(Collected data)
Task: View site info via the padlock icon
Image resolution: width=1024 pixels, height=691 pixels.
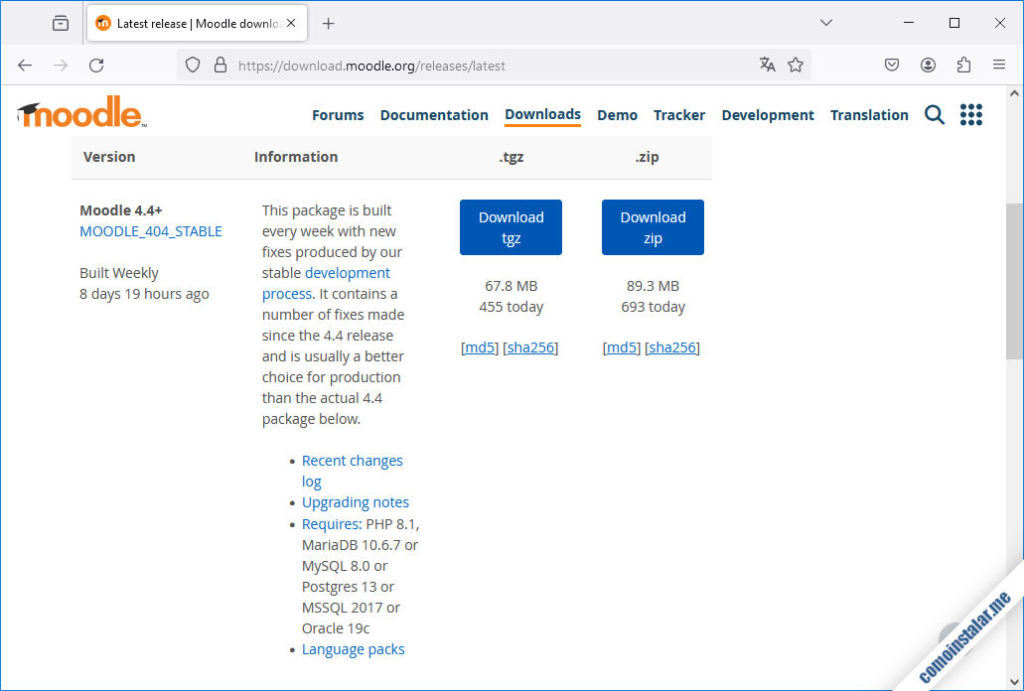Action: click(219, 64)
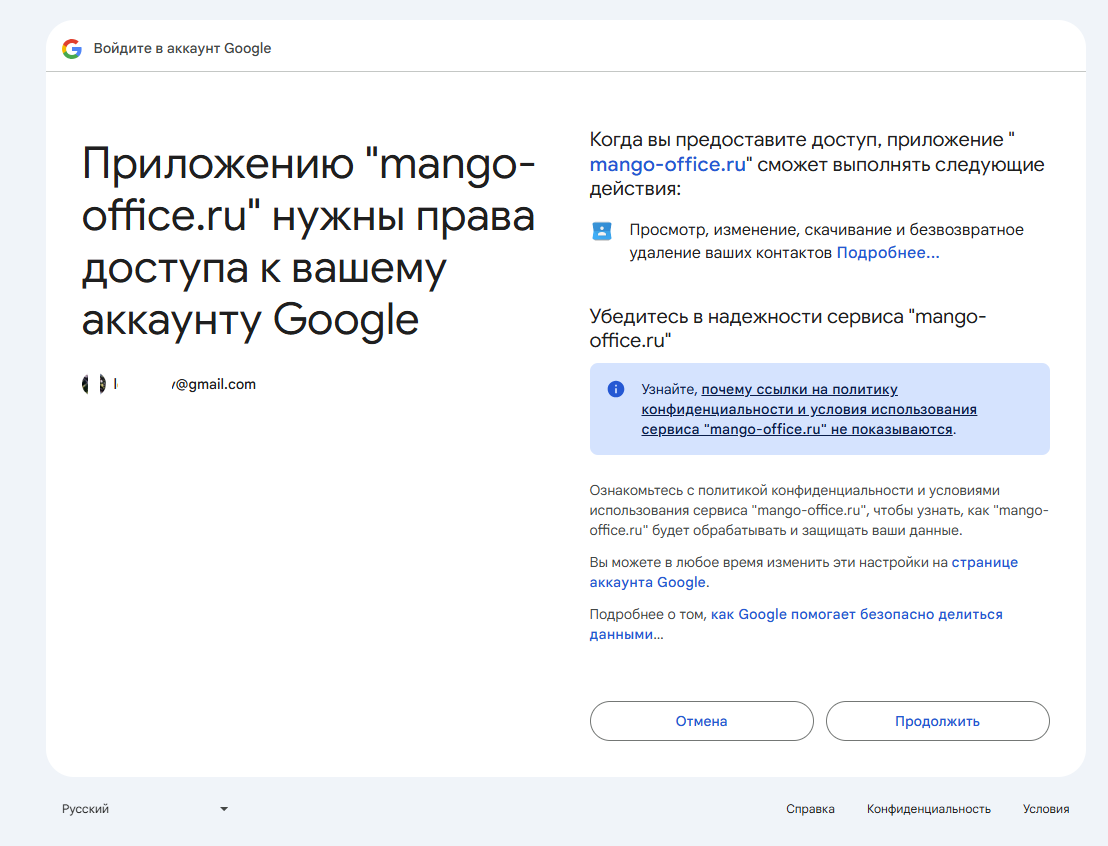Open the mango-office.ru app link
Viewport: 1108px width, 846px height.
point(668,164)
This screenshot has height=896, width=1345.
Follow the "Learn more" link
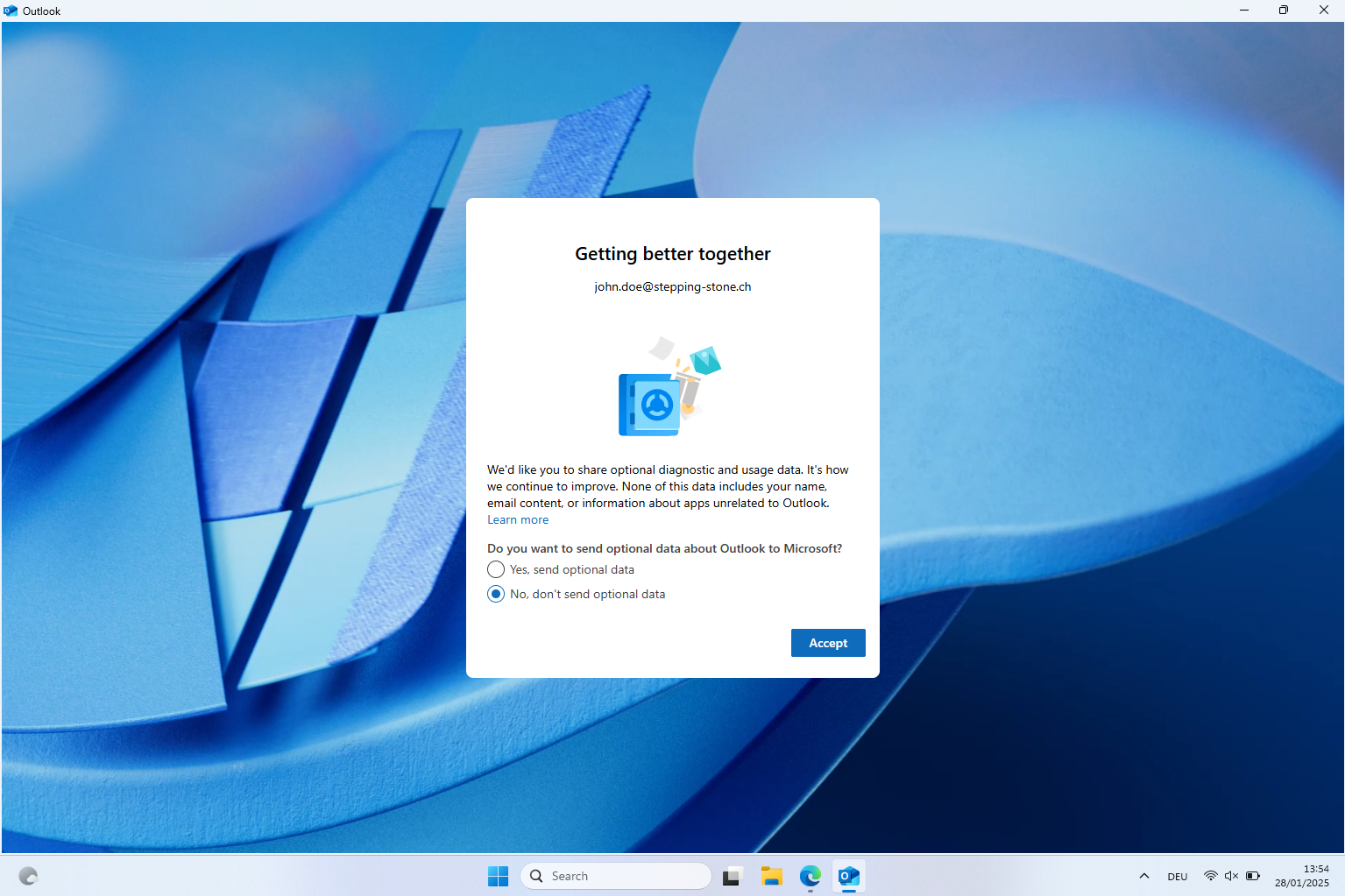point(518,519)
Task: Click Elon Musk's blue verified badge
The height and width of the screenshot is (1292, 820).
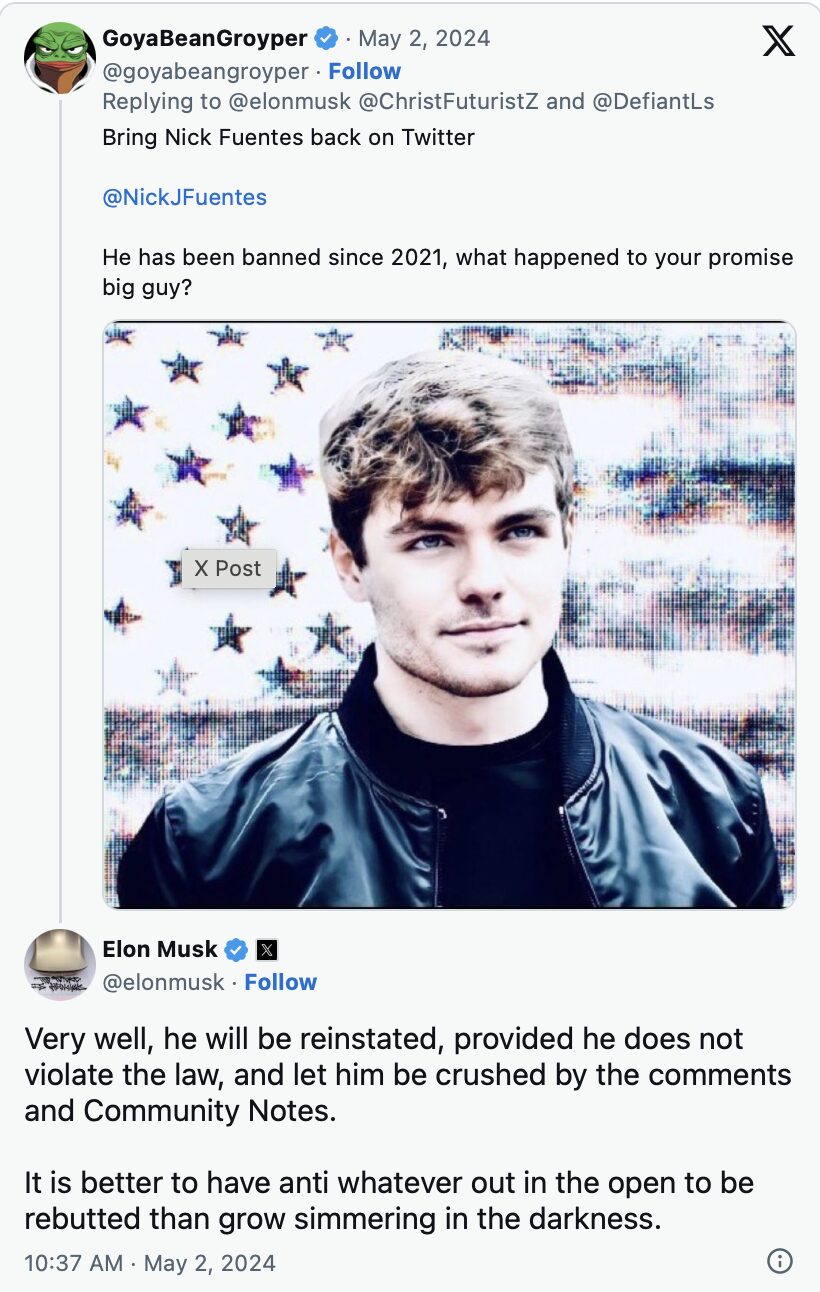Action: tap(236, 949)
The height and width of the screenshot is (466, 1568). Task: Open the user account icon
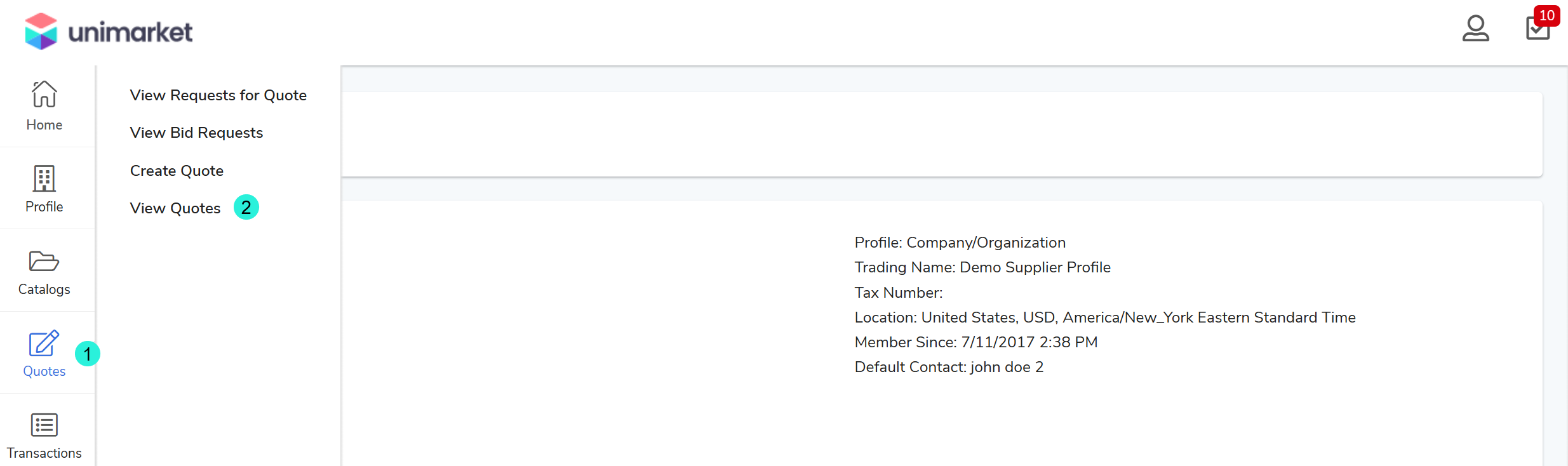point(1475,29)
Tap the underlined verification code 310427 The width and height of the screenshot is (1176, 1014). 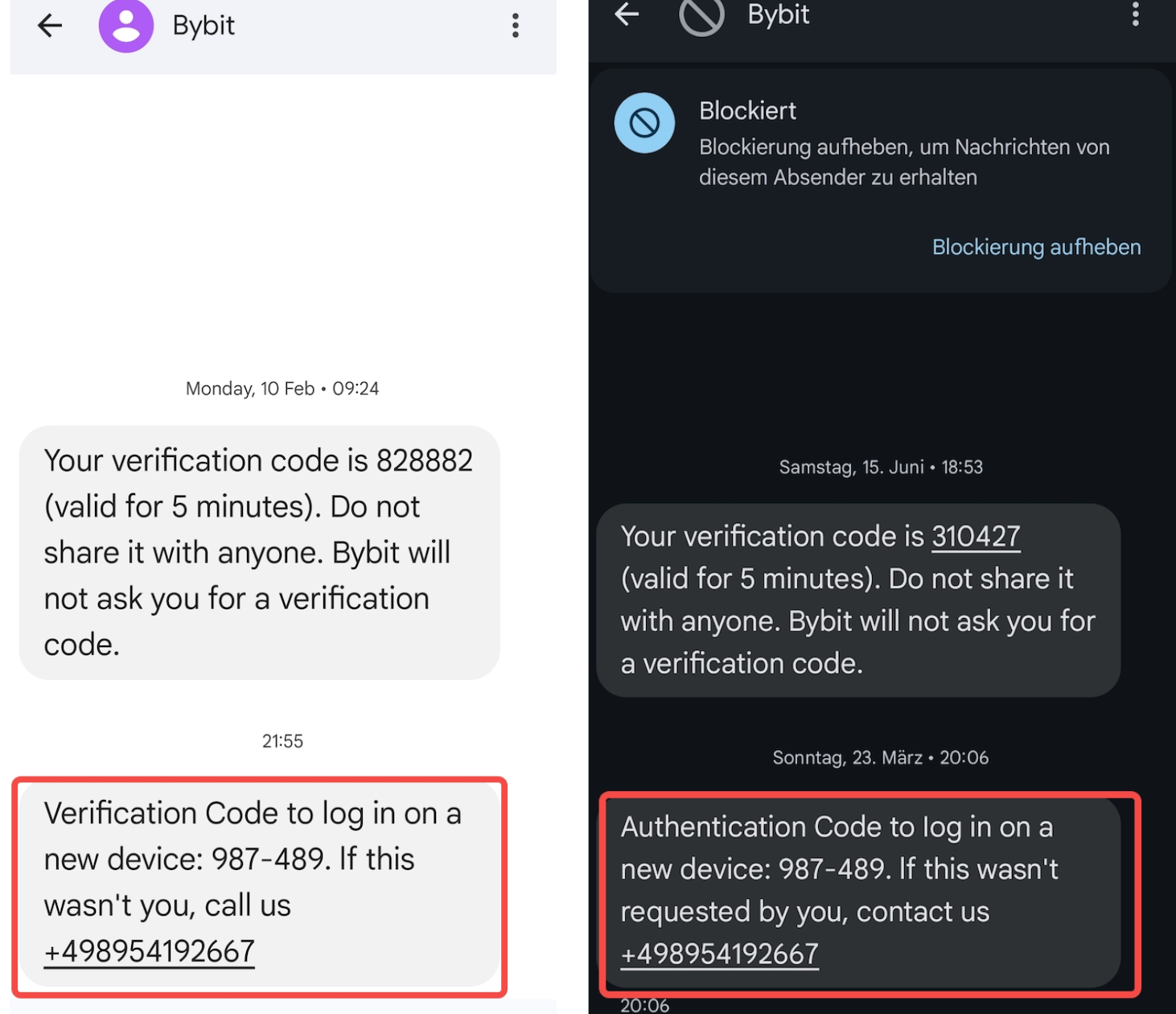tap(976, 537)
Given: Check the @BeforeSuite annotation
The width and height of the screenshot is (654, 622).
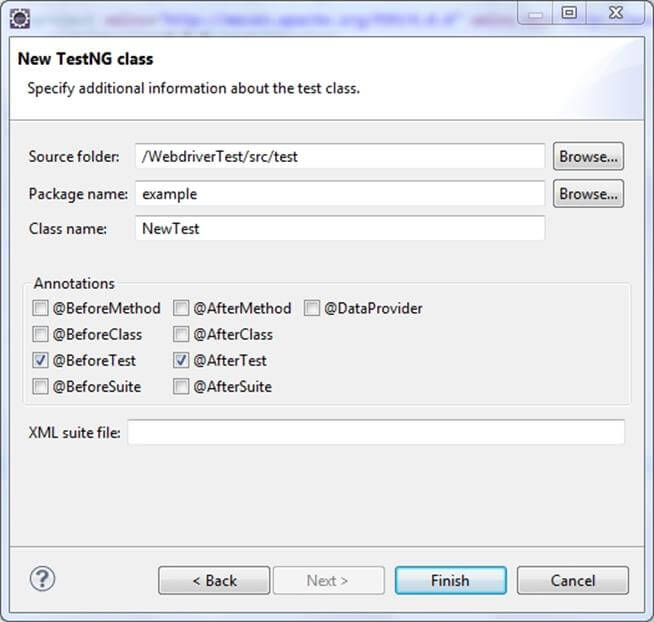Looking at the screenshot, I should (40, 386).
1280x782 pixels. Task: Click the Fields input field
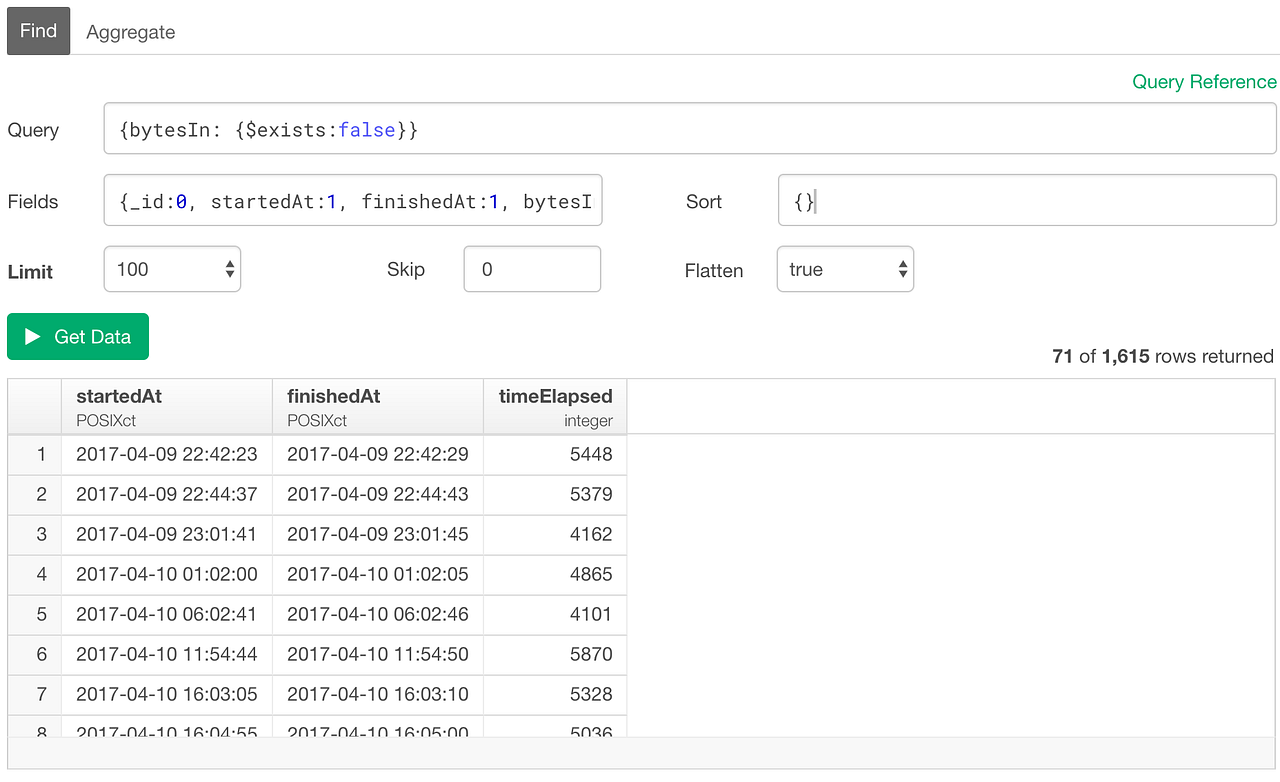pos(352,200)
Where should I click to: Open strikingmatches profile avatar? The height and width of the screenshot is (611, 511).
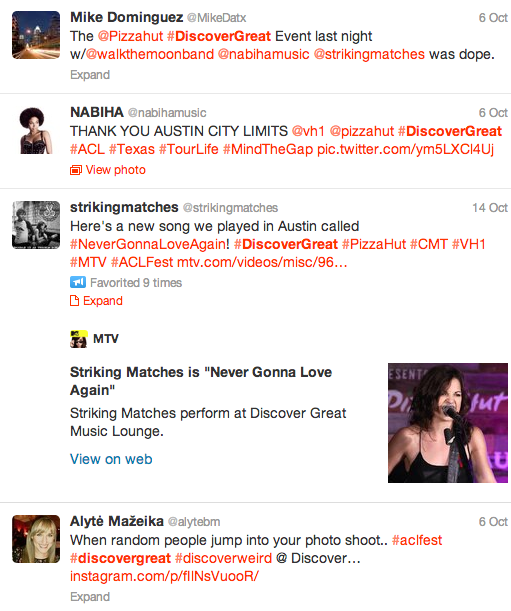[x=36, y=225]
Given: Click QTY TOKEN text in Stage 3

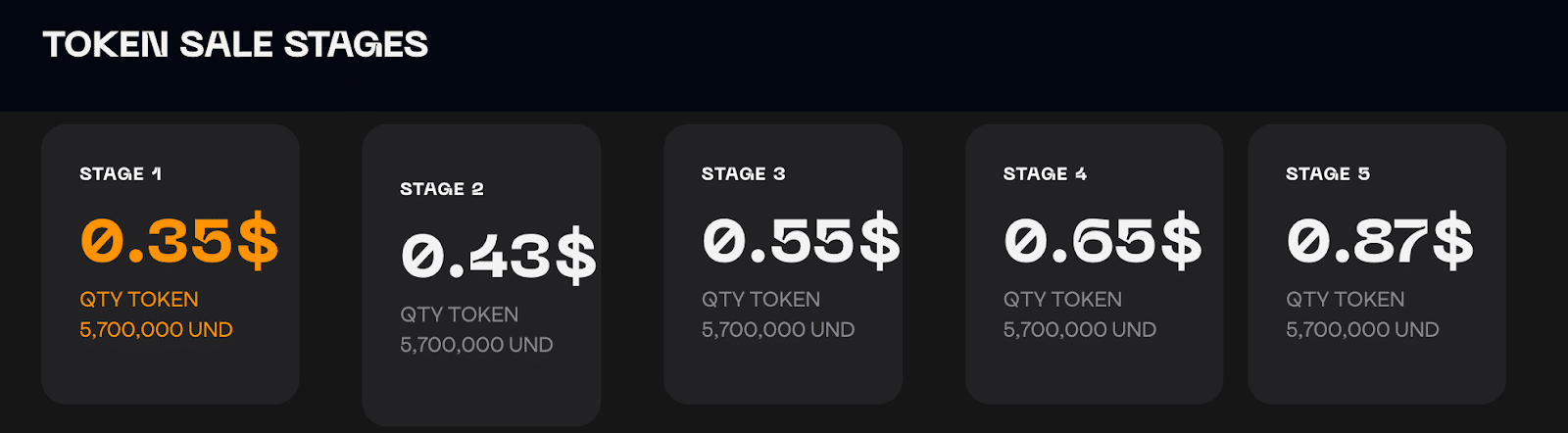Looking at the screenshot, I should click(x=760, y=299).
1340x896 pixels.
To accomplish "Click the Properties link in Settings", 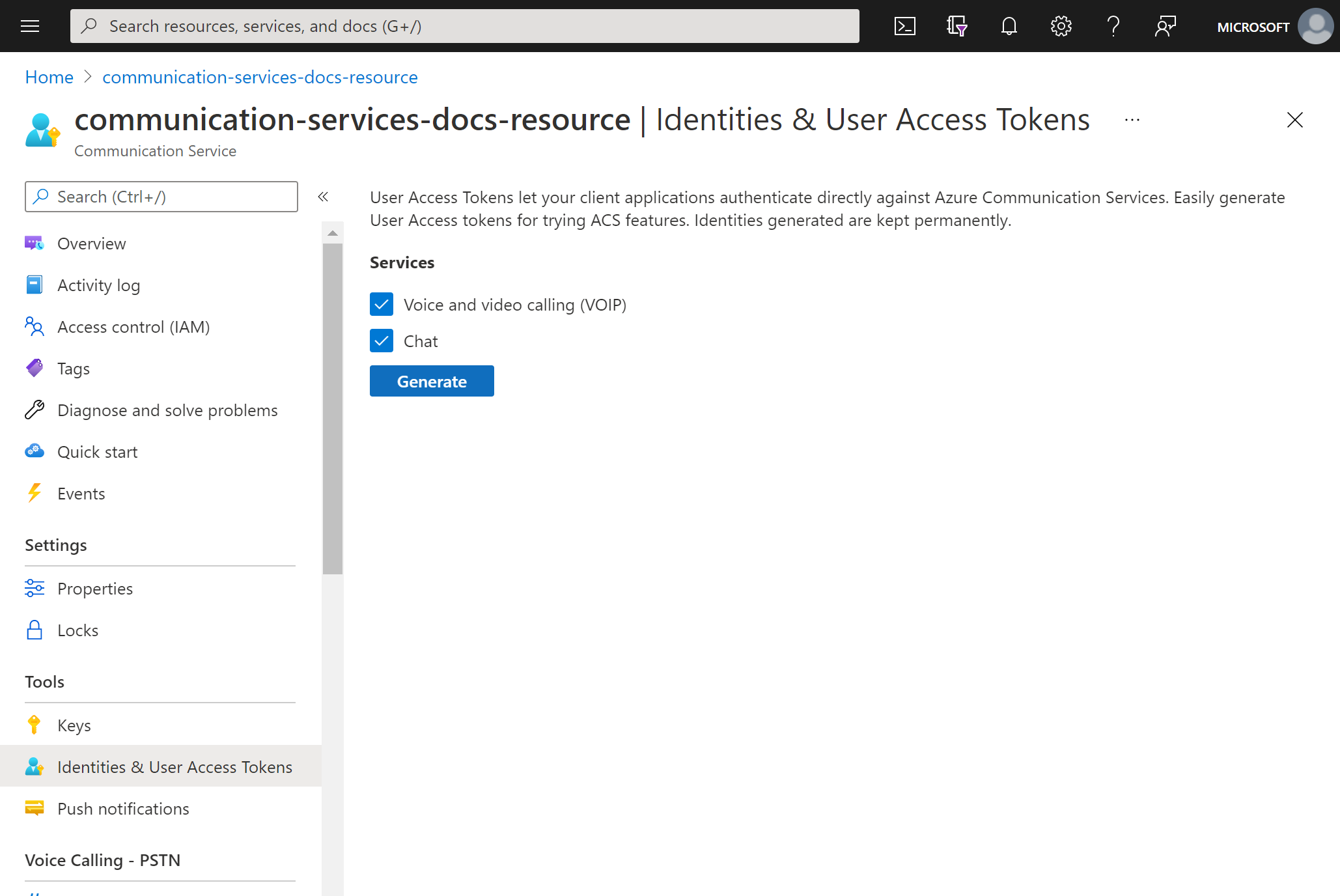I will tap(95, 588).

#### [Task objective]
Only lines belong in the copy: transcribe those from the start of the data through the line that contains "Task: Click Elon Musk's blue verified badge", and skip the pictures.

#### [Response to the task]
Task: View site info via the padlock icon
Image resolution: width=1024 pixels, height=691 pixels.
Action: click(219, 64)
Open the mango-office.ru app link
Viewport: 1108px width, 846px height.
point(668,164)
This screenshot has height=896, width=1345.
Follow the "Learn more" link
point(518,519)
Task: Click Elon Musk's blue verified badge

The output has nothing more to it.